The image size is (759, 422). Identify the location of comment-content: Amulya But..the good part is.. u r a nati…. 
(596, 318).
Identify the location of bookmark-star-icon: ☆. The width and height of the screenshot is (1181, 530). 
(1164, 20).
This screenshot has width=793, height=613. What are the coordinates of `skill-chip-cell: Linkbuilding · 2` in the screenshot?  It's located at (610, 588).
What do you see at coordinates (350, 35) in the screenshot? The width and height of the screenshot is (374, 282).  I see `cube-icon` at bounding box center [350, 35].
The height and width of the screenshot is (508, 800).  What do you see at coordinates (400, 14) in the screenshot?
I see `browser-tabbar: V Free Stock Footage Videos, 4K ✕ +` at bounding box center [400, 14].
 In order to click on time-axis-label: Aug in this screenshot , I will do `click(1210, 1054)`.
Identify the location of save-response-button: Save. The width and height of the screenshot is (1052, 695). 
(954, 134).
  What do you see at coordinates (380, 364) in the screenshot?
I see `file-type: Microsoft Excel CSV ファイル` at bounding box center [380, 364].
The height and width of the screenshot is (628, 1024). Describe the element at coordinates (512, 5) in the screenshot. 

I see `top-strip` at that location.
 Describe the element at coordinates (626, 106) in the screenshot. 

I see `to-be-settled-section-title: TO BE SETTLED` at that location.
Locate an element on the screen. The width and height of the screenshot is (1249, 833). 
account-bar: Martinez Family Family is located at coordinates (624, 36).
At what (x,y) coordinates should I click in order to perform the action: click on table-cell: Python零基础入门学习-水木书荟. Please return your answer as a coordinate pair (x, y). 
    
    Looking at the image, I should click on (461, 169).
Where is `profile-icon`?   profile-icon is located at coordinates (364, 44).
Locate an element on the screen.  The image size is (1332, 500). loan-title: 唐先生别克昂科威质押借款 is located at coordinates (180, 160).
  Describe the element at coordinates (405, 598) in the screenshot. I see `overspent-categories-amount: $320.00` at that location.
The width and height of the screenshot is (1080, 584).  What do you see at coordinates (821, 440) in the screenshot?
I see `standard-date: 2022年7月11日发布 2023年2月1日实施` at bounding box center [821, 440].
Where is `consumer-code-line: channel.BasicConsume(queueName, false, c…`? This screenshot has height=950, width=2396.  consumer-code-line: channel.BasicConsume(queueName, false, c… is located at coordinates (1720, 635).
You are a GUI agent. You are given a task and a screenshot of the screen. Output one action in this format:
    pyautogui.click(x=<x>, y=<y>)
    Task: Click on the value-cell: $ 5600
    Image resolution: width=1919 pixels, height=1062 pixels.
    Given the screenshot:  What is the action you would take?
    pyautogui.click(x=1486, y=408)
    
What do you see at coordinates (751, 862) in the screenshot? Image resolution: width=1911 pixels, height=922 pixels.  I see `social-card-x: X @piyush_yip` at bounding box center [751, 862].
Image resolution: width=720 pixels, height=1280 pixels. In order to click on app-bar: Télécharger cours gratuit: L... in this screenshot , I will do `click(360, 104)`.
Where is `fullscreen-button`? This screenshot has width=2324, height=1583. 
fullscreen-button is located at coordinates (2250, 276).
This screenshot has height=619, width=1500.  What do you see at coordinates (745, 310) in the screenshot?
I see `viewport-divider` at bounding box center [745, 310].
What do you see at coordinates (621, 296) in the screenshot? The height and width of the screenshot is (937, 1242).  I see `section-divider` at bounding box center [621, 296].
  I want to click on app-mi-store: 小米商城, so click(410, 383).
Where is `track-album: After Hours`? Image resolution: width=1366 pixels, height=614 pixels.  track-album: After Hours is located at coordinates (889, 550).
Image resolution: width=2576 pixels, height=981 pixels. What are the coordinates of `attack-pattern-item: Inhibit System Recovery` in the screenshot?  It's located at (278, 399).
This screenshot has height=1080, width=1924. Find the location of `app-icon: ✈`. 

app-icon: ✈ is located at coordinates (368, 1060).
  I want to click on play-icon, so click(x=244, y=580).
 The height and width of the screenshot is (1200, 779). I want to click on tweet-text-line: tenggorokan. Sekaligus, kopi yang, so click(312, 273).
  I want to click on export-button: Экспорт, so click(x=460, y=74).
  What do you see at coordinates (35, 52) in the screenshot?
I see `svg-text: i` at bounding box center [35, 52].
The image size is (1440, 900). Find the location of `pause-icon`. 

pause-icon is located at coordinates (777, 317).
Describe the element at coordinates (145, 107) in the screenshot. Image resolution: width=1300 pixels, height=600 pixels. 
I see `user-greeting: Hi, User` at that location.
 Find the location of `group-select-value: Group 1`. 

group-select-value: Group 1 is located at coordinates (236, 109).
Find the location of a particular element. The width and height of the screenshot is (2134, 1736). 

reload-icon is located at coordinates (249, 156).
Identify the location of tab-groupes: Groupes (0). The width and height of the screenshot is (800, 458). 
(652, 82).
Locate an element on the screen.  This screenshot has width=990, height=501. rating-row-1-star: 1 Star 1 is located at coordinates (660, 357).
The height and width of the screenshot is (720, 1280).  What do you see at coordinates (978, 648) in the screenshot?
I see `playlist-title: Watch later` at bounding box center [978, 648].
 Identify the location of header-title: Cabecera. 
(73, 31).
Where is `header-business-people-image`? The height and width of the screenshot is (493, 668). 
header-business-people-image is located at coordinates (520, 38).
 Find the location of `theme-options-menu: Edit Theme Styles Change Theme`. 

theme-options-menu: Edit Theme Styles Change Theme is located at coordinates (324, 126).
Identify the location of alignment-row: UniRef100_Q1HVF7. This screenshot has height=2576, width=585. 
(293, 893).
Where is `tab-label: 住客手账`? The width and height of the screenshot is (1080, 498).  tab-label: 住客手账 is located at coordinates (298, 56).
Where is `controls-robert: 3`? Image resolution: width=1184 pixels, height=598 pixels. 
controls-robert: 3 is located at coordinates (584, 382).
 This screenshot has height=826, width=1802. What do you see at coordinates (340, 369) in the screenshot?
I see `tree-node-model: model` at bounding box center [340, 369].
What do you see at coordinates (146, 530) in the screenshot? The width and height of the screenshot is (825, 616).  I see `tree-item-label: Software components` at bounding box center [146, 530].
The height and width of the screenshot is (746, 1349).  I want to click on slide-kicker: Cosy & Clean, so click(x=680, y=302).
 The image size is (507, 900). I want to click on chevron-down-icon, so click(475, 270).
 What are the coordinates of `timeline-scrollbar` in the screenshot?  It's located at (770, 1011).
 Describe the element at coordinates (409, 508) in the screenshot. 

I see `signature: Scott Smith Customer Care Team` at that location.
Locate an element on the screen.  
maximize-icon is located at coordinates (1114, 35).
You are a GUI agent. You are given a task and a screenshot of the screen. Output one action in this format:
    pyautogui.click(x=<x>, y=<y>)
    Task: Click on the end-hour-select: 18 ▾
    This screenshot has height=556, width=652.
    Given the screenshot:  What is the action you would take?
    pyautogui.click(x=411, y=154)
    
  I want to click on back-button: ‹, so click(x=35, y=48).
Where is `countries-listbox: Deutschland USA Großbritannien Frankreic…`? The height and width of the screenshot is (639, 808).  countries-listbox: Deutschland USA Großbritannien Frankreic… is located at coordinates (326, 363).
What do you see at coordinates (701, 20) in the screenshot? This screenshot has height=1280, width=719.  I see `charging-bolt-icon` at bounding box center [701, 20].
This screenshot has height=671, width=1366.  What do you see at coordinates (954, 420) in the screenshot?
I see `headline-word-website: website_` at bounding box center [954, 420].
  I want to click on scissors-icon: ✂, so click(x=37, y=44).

## DIRECTIONS FOR THIS TASK
Reproduce every item above word for word, with no changes.

## WRITTEN SOLUTION
The image size is (759, 422). Identify the location of comment-content: Amulya But..the good part is.. u r a nati…. 
(596, 318).
Identify the location of bookmark-star-icon: ☆. The width and height of the screenshot is (1181, 530). 
(1164, 20).
This screenshot has width=793, height=613. What are the coordinates of `skill-chip-cell: Linkbuilding · 2` in the screenshot?  It's located at (610, 588).
What do you see at coordinates (350, 35) in the screenshot? The width and height of the screenshot is (374, 282).  I see `cube-icon` at bounding box center [350, 35].
The height and width of the screenshot is (508, 800).  What do you see at coordinates (400, 14) in the screenshot?
I see `browser-tabbar: V Free Stock Footage Videos, 4K ✕ +` at bounding box center [400, 14].
 In order to click on time-axis-label: Aug in this screenshot , I will do `click(1210, 1054)`.
Identify the location of save-response-button: Save. The width and height of the screenshot is (1052, 695). 
(954, 134).
  What do you see at coordinates (380, 364) in the screenshot?
I see `file-type: Microsoft Excel CSV ファイル` at bounding box center [380, 364].
The height and width of the screenshot is (628, 1024). Describe the element at coordinates (512, 5) in the screenshot. 

I see `top-strip` at that location.
 Describe the element at coordinates (626, 106) in the screenshot. 

I see `to-be-settled-section-title: TO BE SETTLED` at that location.
Locate an element on the screen. The width and height of the screenshot is (1249, 833). 
account-bar: Martinez Family Family is located at coordinates (624, 36).
At what (x,y) coordinates should I click in order to perform the action: click on table-cell: Python零基础入门学习-水木书荟. Please return your answer as a coordinate pair (x, y). 
    
    Looking at the image, I should click on (461, 169).
Where is `profile-icon`?   profile-icon is located at coordinates (364, 44).
Locate an element on the screen.  The image size is (1332, 500). loan-title: 唐先生别克昂科威质押借款 is located at coordinates (180, 160).
  Describe the element at coordinates (405, 598) in the screenshot. I see `overspent-categories-amount: $320.00` at that location.
The width and height of the screenshot is (1080, 584).  What do you see at coordinates (821, 440) in the screenshot?
I see `standard-date: 2022年7月11日发布 2023年2月1日实施` at bounding box center [821, 440].
Where is `consumer-code-line: channel.BasicConsume(queueName, false, c…`? This screenshot has height=950, width=2396.  consumer-code-line: channel.BasicConsume(queueName, false, c… is located at coordinates (1720, 635).
You are a GUI agent. You are given a task and a screenshot of the screen. Output one action in this format:
    pyautogui.click(x=<x>, y=<y>)
    Task: Click on the value-cell: $ 5600
    Image resolution: width=1919 pixels, height=1062 pixels.
    Given the screenshot:  What is the action you would take?
    pyautogui.click(x=1486, y=408)
    
What do you see at coordinates (751, 862) in the screenshot? Image resolution: width=1911 pixels, height=922 pixels.  I see `social-card-x: X @piyush_yip` at bounding box center [751, 862].
Image resolution: width=720 pixels, height=1280 pixels. In order to click on app-bar: Télécharger cours gratuit: L... in this screenshot , I will do `click(360, 104)`.
Where is `fullscreen-button`? This screenshot has width=2324, height=1583. 
fullscreen-button is located at coordinates (2250, 276).
This screenshot has height=619, width=1500.  What do you see at coordinates (745, 310) in the screenshot?
I see `viewport-divider` at bounding box center [745, 310].
What do you see at coordinates (621, 296) in the screenshot? The height and width of the screenshot is (937, 1242).  I see `section-divider` at bounding box center [621, 296].
  I want to click on app-mi-store: 小米商城, so click(410, 383).
Where is `track-album: After Hours`? Image resolution: width=1366 pixels, height=614 pixels.  track-album: After Hours is located at coordinates (889, 550).
Image resolution: width=2576 pixels, height=981 pixels. What are the coordinates of `attack-pattern-item: Inhibit System Recovery` in the screenshot?  It's located at (278, 399).
This screenshot has height=1080, width=1924. Find the location of `app-icon: ✈`. 

app-icon: ✈ is located at coordinates (368, 1060).
  I want to click on play-icon, so click(x=244, y=580).
 The height and width of the screenshot is (1200, 779). I want to click on tweet-text-line: tenggorokan. Sekaligus, kopi yang, so click(312, 273).
  I want to click on export-button: Экспорт, so click(x=460, y=74).
  What do you see at coordinates (35, 52) in the screenshot?
I see `svg-text: i` at bounding box center [35, 52].
The image size is (1440, 900). Find the location of `pause-icon`. 

pause-icon is located at coordinates (777, 317).
Describe the element at coordinates (145, 107) in the screenshot. Image resolution: width=1300 pixels, height=600 pixels. 
I see `user-greeting: Hi, User` at that location.
 Find the location of `group-select-value: Group 1`. 

group-select-value: Group 1 is located at coordinates (236, 109).
Find the location of a particular element. The width and height of the screenshot is (2134, 1736). 

reload-icon is located at coordinates (249, 156).
Identify the location of tab-groupes: Groupes (0). The width and height of the screenshot is (800, 458). 
(652, 82).
Locate an element on the screen.  This screenshot has width=990, height=501. rating-row-1-star: 1 Star 1 is located at coordinates (660, 357).
The height and width of the screenshot is (720, 1280).  What do you see at coordinates (978, 648) in the screenshot?
I see `playlist-title: Watch later` at bounding box center [978, 648].
 Identify the location of header-title: Cabecera. 
(73, 31).
Where is `header-business-people-image`? The height and width of the screenshot is (493, 668). 
header-business-people-image is located at coordinates (520, 38).
 Find the location of `theme-options-menu: Edit Theme Styles Change Theme`. 

theme-options-menu: Edit Theme Styles Change Theme is located at coordinates (324, 126).
Identify the location of alignment-row: UniRef100_Q1HVF7. This screenshot has height=2576, width=585. 
(293, 893).
Where is `tab-label: 住客手账`? The width and height of the screenshot is (1080, 498).  tab-label: 住客手账 is located at coordinates (298, 56).
Where is `controls-robert: 3`? Image resolution: width=1184 pixels, height=598 pixels. 
controls-robert: 3 is located at coordinates (584, 382).
 This screenshot has height=826, width=1802. What do you see at coordinates (340, 369) in the screenshot?
I see `tree-node-model: model` at bounding box center [340, 369].
What do you see at coordinates (146, 530) in the screenshot? The width and height of the screenshot is (825, 616).  I see `tree-item-label: Software components` at bounding box center [146, 530].
The height and width of the screenshot is (746, 1349).  I want to click on slide-kicker: Cosy & Clean, so click(x=680, y=302).
 The image size is (507, 900). I want to click on chevron-down-icon, so click(475, 270).
 What are the coordinates of `timeline-scrollbar` in the screenshot?  It's located at (770, 1011).
 Describe the element at coordinates (409, 508) in the screenshot. 

I see `signature: Scott Smith Customer Care Team` at that location.
Locate an element on the screen.  
maximize-icon is located at coordinates (1114, 35).
You are a GUI agent. You are given a task and a screenshot of the screen. Output one action in this format:
    pyautogui.click(x=<x>, y=<y>)
    Task: Click on the end-hour-select: 18 ▾
    This screenshot has height=556, width=652.
    Given the screenshot:  What is the action you would take?
    pyautogui.click(x=411, y=154)
    
  I want to click on back-button: ‹, so click(x=35, y=48).
Where is `countries-listbox: Deutschland USA Großbritannien Frankreic…`? The height and width of the screenshot is (639, 808).  countries-listbox: Deutschland USA Großbritannien Frankreic… is located at coordinates (326, 363).
What do you see at coordinates (701, 20) in the screenshot? This screenshot has height=1280, width=719.  I see `charging-bolt-icon` at bounding box center [701, 20].
This screenshot has height=671, width=1366.  What do you see at coordinates (954, 420) in the screenshot?
I see `headline-word-website: website_` at bounding box center [954, 420].
  I want to click on scissors-icon: ✂, so click(x=37, y=44).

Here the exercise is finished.